Organization and Governance
Whether you are stock corporation, non-stock corporation, limited liability company or a partnership, it is recommended for both tax and liability purposes that you follow governance formalities. In the case of corporations or Limited Liability Company (LLC), to get the benefit of limiting your personal liability, you must "act like a corporation." Specifically, shareholders of stock corporations and Members of LLCs, as well as directors of corporations, should meet regularly to address various corporate matters such as the election of officers and directors, approving major upcoming events, and otherwise reviewing and ratifying actions taken by members, directors and officers - such as signing a new lease, establishing a retirement or employee benefit plan, opening a bank account, changes in ownership, and the like. These meetings should be held at least annually, bur preferable more often - and at least once each year "in person." Holding these meetings is not just "good corporate practice," but it will support the limitation on your personal liability enjoyed by directors and Members of corporations and LLCs - a feature that must be paramount to your business, and will greatly enhance the chances of acquiring a "clean" audit from the IRS if your corporation or LLC were to be audited.

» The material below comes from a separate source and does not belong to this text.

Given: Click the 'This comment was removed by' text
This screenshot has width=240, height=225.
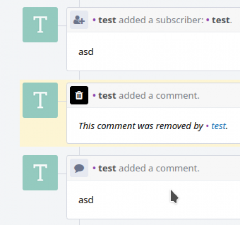Looking at the screenshot, I should (141, 126).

Good corporate practice need not be complicated or time consuming, nor does it require a formal meeting for every action. Between formal meetings Members, officers and directors can propose resolutions to be approved by a unanimous written consent circulated and signed by all shareholders, members or directors, as the case may be. We at Cook Craig & Francuzenko, LLC can review your corporate records and/or prepare records of action based upon a summary provided by you of the major corporate events to be addressed.Corporate Records and Minute Books
We have learned over the years that clients will sometimes attend to these matters but not maintain a formal Minute Book. We recommend to our clients that they gather notes, records or even "minutes" recording actions or other descriptions of actions taken, and forward them to us so that we can prepare them for approval at the next meeting, and file them among the corporate records either in a Minute Book (that we often maintain in our offices) or in the corporate file that we maintain, as appropriate. These corporate records (Minutes) should contain information on officer's salaries, real estate leases and sales, construction contracts, lawsuits, patent applications, the issuance of new stock, the purchase of Treasury stock, and information relating to restricted stock options. From time to time it is worthwhile reviewing the Minute Book on a "taxable year" basis, as well as on a multiple year basis, to ensure that all matters necessary for a complete and accurate audit (if one were ever to be called for), would result.